Refugees and asylum-seekers from Burundi in Kigoma Region

 

  • Access to basic services like water, health care, and shelter access may continue to be limited with a continued large number of new arrivals.
  • Income to purchase food will remain low as there are few opportunities to earn income in and around the camps.

 

Seasonal progress: In the bimodal areas around Lake Victoria, planting and weeding of Vuli crops is ongoing. Unusually heavy rainfall in October has already damaged some beans crops at the flowering and pod-formation stages, and it may damage more over the next several weeks. Land preparation and dry planting are ongoing in the Northeast. Rains are expected to start in the Northeast and the rest of the bimodal areas in early November. In unimodal areas, preparation for Msimu season is ongoing, including land preparation and buying agricultural inputs.

Markets: Maize and rice prices were mostly stable between August and September, despite 2014-2015 production being lower than the past several years. The 2014-2015 harvest was estimated at 18 percent below the five- year average. Continued price stability has been attributed to NFRA purchases helping maintain prices during the harvest in the Southern Highlands, the release of market and NFRA stocks to markets in some deficit areas in central Tanzania, low prices in Zambia as a result of currency depreciation that have caused more imports, and ongoing sales by farmers to pay for land preparation and buying agricultural inputs for the Vuli and Msimu seasons. Also, due to the low price of Zambian maize in importing countries in southern Africa, there has been less demand for higher-priced maize from Tanzania for southward and westward exports. Maize prices remain stable near their five-year averages in both surplus-producing and deficit areas of the country. Staple food prices will seasonally increase during the November to February lean season, as the number of people purchasing from markets grows.
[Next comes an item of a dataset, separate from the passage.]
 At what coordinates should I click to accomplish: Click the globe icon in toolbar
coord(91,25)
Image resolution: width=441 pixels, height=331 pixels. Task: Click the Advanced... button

Dodoma, Shinyanga, Tabora, and Singida Regions: The June/July harvest was below average in the Rift Valley. Households started purchasing food from markets earlier than usual, but they had little income with which to purchase. This was partially due to low agricultural labor demand for the harvest but also due to the lack of staple and cash crops to sell. Households in the Rift Valley were in Crisis (IPC Phase 3) starting in July. However, land preparation for the upcoming Msimu season is providing income-earning opportunities for poor households. As income from labor increased, households were able to buy more food and move into Stressed (IPC Phase 2) in October.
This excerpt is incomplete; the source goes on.